The credibility of Kenyas coalition government to make good on its anti-corruption campaign was dented by a series of high-profile scandals in 2004 including an alleged 10 million US dollar stashed in bank accounts by a cabinet minister and US 24 million dollar reportedly overpaid to Anglo-Leasing to upgrade passports.
The donor communitys confidence in the governments strategy to fight corruption through a series of laws and offices has been severely damaged by the scandals.
Zimbabwes chaotic land reform process has crippled the agricultural economy and stripped the country of basic commodities such as fuel and food, as well as foreign currency. Informal markets have emerged to satisfy the need for basic items and foreign currency. Few people, businesses or even government institutions can survive without recourse to these illegal markets.
More positively, new powers and a new governor at the reserve bank appear to be making headway in cleaning up the financial sector.
Institutional, legal and judicial reforms are urgently needed in the Democratic Republic of the Congo, but will be difficult to achieve given the precarious post-war political situation. Many of the leaders of todays transition government have been accused of embezzlement to fund the conflict.
A key area for reform is government contracting. Anti-corruption measures are applied to contracts funded by international donors but only 3 per cent of contracts entered into by the Congolese authorities involve a tendering process.
The creation of Burkina Fasos new High Commission for the Coordination of Anticorruption Activities was met with optimism, and the success of the countrys broader anticorruption strategy is closely tied to the ability of this new body to take on high-profile corruption cases and ensure that its work is visible.
The insistence by the commission on publicising progress reports on corruption cases is positive, as is the national anti-corruption policy it released in April 2004.
Studies by various international organisations into corruption in Cameroons forestry industry prompted the government to create a new unit to fight corruption in the sector. However, the fact that the unit was created within the under resourced forestry ministry – the very site of many of the alleged corrupt acts – has dented expectations that the new team will be effective.
Police corruption continued to be a major concern in the period under review. In March 2004 taxi drivers went on strike, denouncing police harassment and demanding that the state defined rate set for fines be respected.
Asia/Pacific
Corruption in elections was a concern in several countries of the region. At national elections held in July 2003 in Cambodia, there were reports of widespread vote buying, violence and intimidation by all contesting parties, particularly in rural areas.
The ruling Cambodian Peoples Party accounted for the larger share of these allegations. The elections interrupted protracted discussions over an anti-corruption law, a key demand of civil society, though the draft currently under debate is weak and falls well short of the requirements of the UN Convention against Corruption.
Vote buying was also a problem in Indonesias July 2004 presidential elections, according to reports by the general election supervisory committee and watchdogs such as Transparency International Indonesia.
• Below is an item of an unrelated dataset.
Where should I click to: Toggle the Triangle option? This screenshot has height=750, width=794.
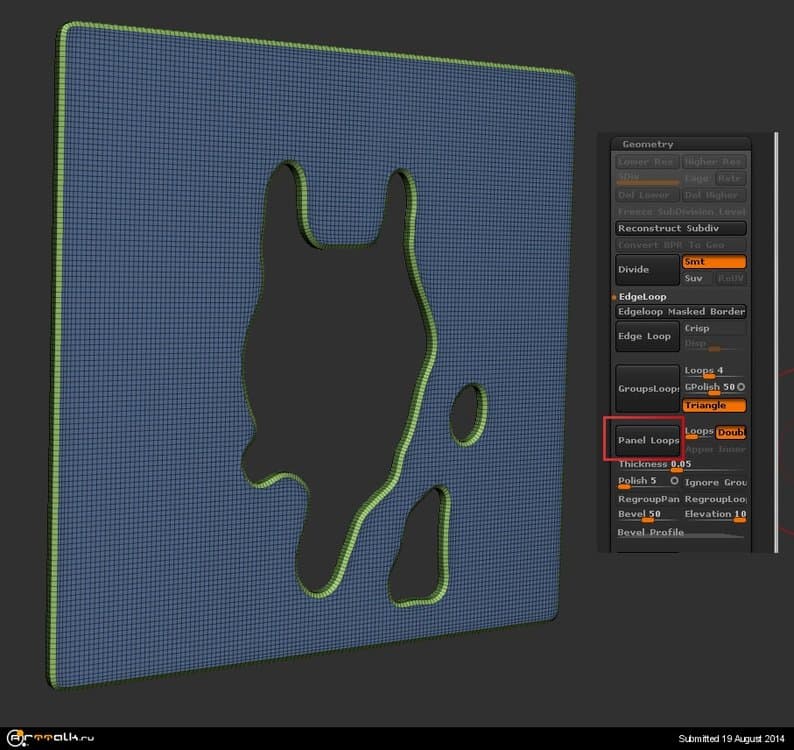714,406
The weak campaign finance law of 2003, which lacks sanctions for failing to present accounts or disclose donors, did little to deter parties from attempting to bribe the electorate.
There is evidence that corruption has been decentralised along with power since the end of the Suharto administration in 1998.
Independent monitoring of election spending in Sri Lanka uncovered a multitude of irregularities at the April 2004 ballot, including the abuse of state resources – particularly state media – for campaign purposes.
In India, state parliamentary elections in November 2003 provided the first extensive test of a requirement for all candidates contesting elections to declare their educational levels, criminal records, assets and financial liabilities. The information was widely publicised by the media and monitored by NGOs.
Political instability and an apparent lack of concern by the electorate about the criminal history of aspirants to elected positions have contributed to high levels of corruption and impunity in Vanuatu (in the Pacific).
Former prime minister Barak Sope was sentenced in 2002 to three years imprisonment for forging government guarantees, yet a year later he was elected in a by-election. President Alfred Maseng Nalo was elected in 2004 as he was serving a two-year suspended sentence for corruption.
Several countries issued whistleblower regulations in 2003–04. The Indian government issued a resolution on whistleblowers in April 2004, which, though welcome, is weaker than the draft law written by the Indian Law Commission and currently under examination by the government. Whistleblower protection was also approved in Japan in June 2004 and will come into force by 2006.
The judiciary came under scrutiny in Sri Lanka, where a survey of acting and retired judges carried out by the Marga Institute gave substance to the public perception that corruption is widespread in the judiciary. Of 50 judges questioned, 41 reported 226 incidents of bribery within the judiciary.
There have been two attempts to impeach chief justice Sarath Nanda Silva on charges including obstruction of justice, violation of the constitution and abuse of power. On both occasions the president dissolved parliament before proceedings could be completed.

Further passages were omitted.